Records of locating words and elements =
[start]
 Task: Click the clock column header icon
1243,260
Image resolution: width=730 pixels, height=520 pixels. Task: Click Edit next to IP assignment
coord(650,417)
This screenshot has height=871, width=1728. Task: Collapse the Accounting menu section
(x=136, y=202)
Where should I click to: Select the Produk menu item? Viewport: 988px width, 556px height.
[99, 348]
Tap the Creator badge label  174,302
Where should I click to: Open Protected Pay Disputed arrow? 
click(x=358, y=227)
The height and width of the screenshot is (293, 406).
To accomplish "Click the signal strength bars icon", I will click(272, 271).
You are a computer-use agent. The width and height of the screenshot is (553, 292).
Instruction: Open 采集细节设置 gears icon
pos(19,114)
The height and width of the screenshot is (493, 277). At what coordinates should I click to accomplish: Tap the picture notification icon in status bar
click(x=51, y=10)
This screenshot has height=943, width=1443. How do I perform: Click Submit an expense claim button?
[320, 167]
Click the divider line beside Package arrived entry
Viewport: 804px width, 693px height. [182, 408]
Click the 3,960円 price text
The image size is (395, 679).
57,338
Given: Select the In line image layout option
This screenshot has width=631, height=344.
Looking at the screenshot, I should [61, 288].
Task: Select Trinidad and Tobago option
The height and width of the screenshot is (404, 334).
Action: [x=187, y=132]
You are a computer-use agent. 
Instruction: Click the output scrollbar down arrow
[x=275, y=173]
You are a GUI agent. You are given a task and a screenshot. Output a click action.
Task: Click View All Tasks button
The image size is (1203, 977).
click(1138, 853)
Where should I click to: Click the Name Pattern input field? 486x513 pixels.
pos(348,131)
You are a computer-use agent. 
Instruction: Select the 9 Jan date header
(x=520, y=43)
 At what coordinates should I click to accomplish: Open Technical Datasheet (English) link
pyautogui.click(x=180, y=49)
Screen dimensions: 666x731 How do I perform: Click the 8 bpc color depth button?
[end]
What the exercise asks = Rewrite all the records above as a numbered list, one line per item, leaving out any blank lines.

Completed exercise =
1.  Task: Click the clock column header icon
2. 1243,260
3. Image resolution: width=730 pixels, height=520 pixels. Task: Click Edit next to IP assignment
4. coord(650,417)
5. This screenshot has height=871, width=1728. Task: Collapse the Accounting menu section
6. (x=136, y=202)
7. Where should I click to: Select the Produk menu item? Viewport: 988px width, 556px height.
8. [99, 348]
9. Tap the Creator badge label  174,302
10. Where should I click to: Open Protected Pay Disputed arrow? 
11. click(x=358, y=227)
12. The height and width of the screenshot is (293, 406).
13. To accomplish "Click the signal strength bars icon", I will click(272, 271).
14. You are a computer-use agent. The width and height of the screenshot is (553, 292).
15. Instruction: Open 采集细节设置 gears icon
16. pos(19,114)
17. The height and width of the screenshot is (493, 277). At what coordinates should I click to accomplish: Tap the picture notification icon in status bar
18. click(x=51, y=10)
19. This screenshot has height=943, width=1443. How do I perform: Click Submit an expense claim button?
20. [320, 167]
21. Click the divider line beside Package arrived entry
22. Viewport: 804px width, 693px height. [182, 408]
23. Click the 3,960円 price text
24. The image size is (395, 679).
25. 57,338
26. Given: Select the In line image layout option
27. This screenshot has width=631, height=344.
28. Looking at the screenshot, I should [61, 288].
29. Task: Select Trinidad and Tobago option
30. The height and width of the screenshot is (404, 334).
31. Action: [x=187, y=132]
32. You are a computer-use agent. 
33. Instruction: Click the output scrollbar down arrow
34. [x=275, y=173]
35. You are a GUI agent. You are given a task and a screenshot. Output a click action.
36. Task: Click View All Tasks button
37. The image size is (1203, 977).
38. click(1138, 853)
39. Where should I click to: Click the Name Pattern input field? 486x513 pixels.
40. pos(348,131)
41. You are a computer-use agent. 
42. Instruction: Select the 9 Jan date header
43. (x=520, y=43)
44.  At what coordinates should I click to accomplish: Open Technical Datasheet (English) link
45. pyautogui.click(x=180, y=49)
46. Screen dimensions: 666x731 How do I perform: Click the 8 bpc color depth button?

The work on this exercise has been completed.